En el Mar Mediterráneo se puede navegar por algunas islas que pueden ser consideradas como un paraíso. Entre ellas encontramos el archipiélago de las Pitiusas, formado por las islas de Ibiza y de Formentera.
Ibiza es conocida internacionalmente por sus discotecas, sus fiestas y su vida nocturna… pero también por sus fantásticas playas, su pasado hippie y sus encantadores pueblos de interior. En la isla de Ibiza no habrá tiempo para el aburrimiento y por si fuera poco, cuenta con una historia y una ciudad que vale la pena visitar. La ciudad amurallada de Dalt Vila, declarada Patrimonio de la Humanidad, y el puerto de la ciudad de Ibiza son lugares donde merece la pena perderse, mientras uno pasea por las calles estrechas cruzándose con hippies, artistas, puestecillos ambulantes, personajes famosos o boutiques donde comprar preciosos vestidos ibicencos.
La visita a las playas de Ibiza es sin duda obligada.

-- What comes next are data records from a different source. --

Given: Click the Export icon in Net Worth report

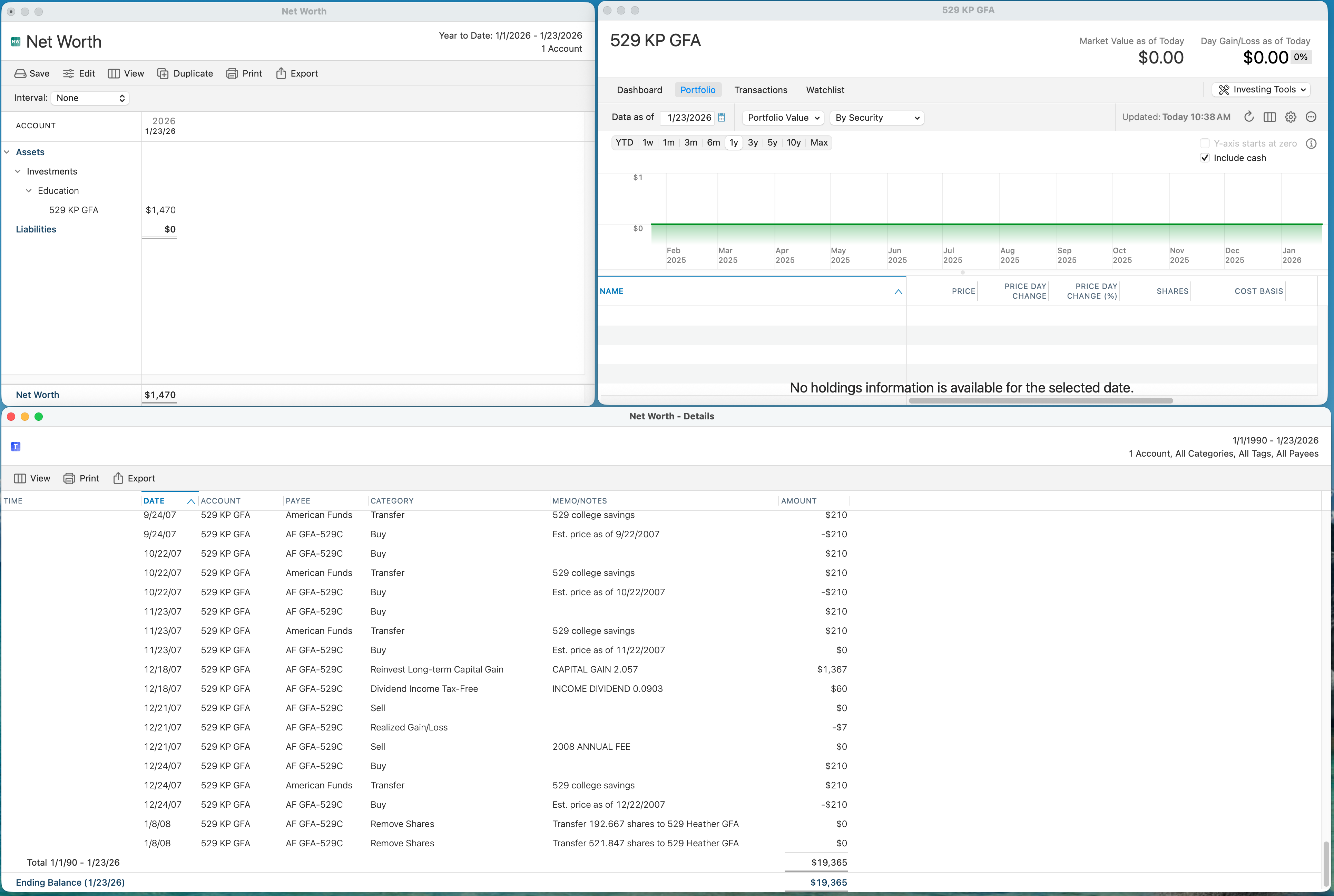Looking at the screenshot, I should click(281, 74).
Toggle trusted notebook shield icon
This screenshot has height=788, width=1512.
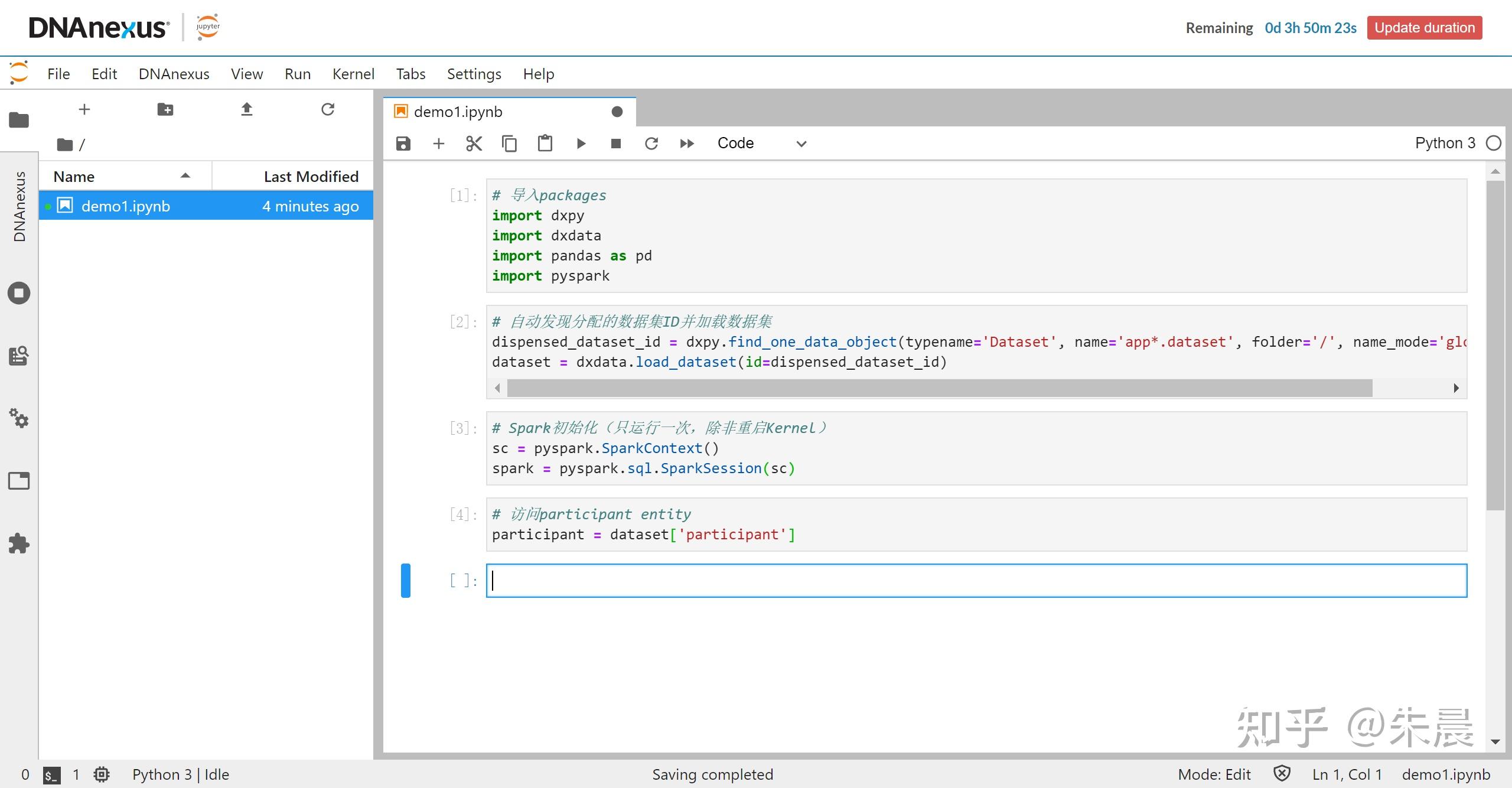click(x=1281, y=774)
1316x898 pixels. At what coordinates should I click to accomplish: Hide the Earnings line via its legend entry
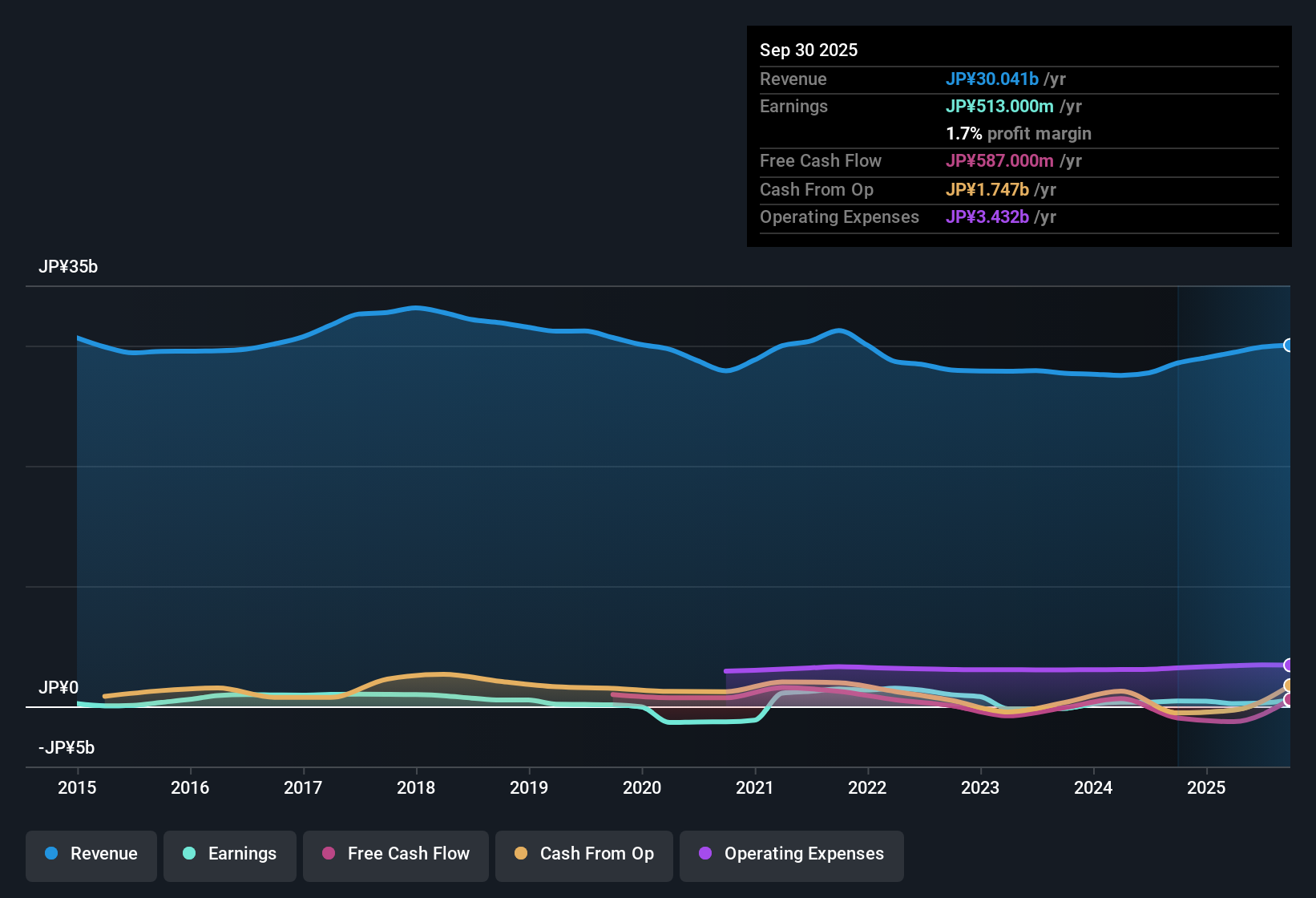(229, 854)
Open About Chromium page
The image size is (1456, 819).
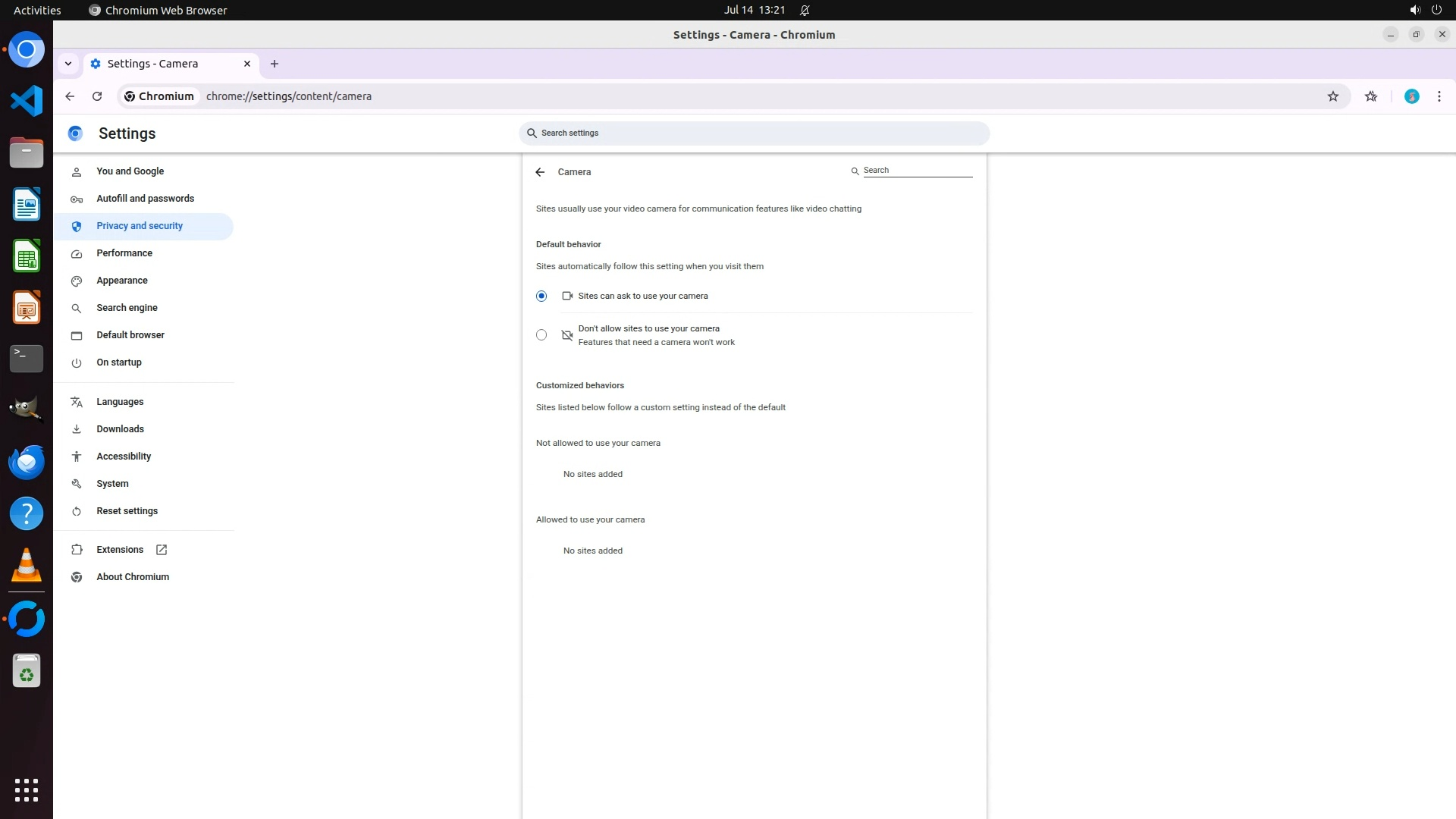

Pero lo mejor aún está por llegar…
A apenas media hora de navegación, nos encontramos con la isla de Formentera, la hermana pequeña de Ibiza. Esta pequeña isla tiene unas playas de arena blanca y aguas azul turquesa que nada tienen que envidiar a las costas caribeñas.
La tranquilidad es otro de los puntos fuertes de Formentera, donde uno puede sentirse anónimo en sus playas nudistas, o sentirse diminuto en lo alto de los acantilados sobre el mar desde los que se puede ver tanto el amanecer como el atardecer.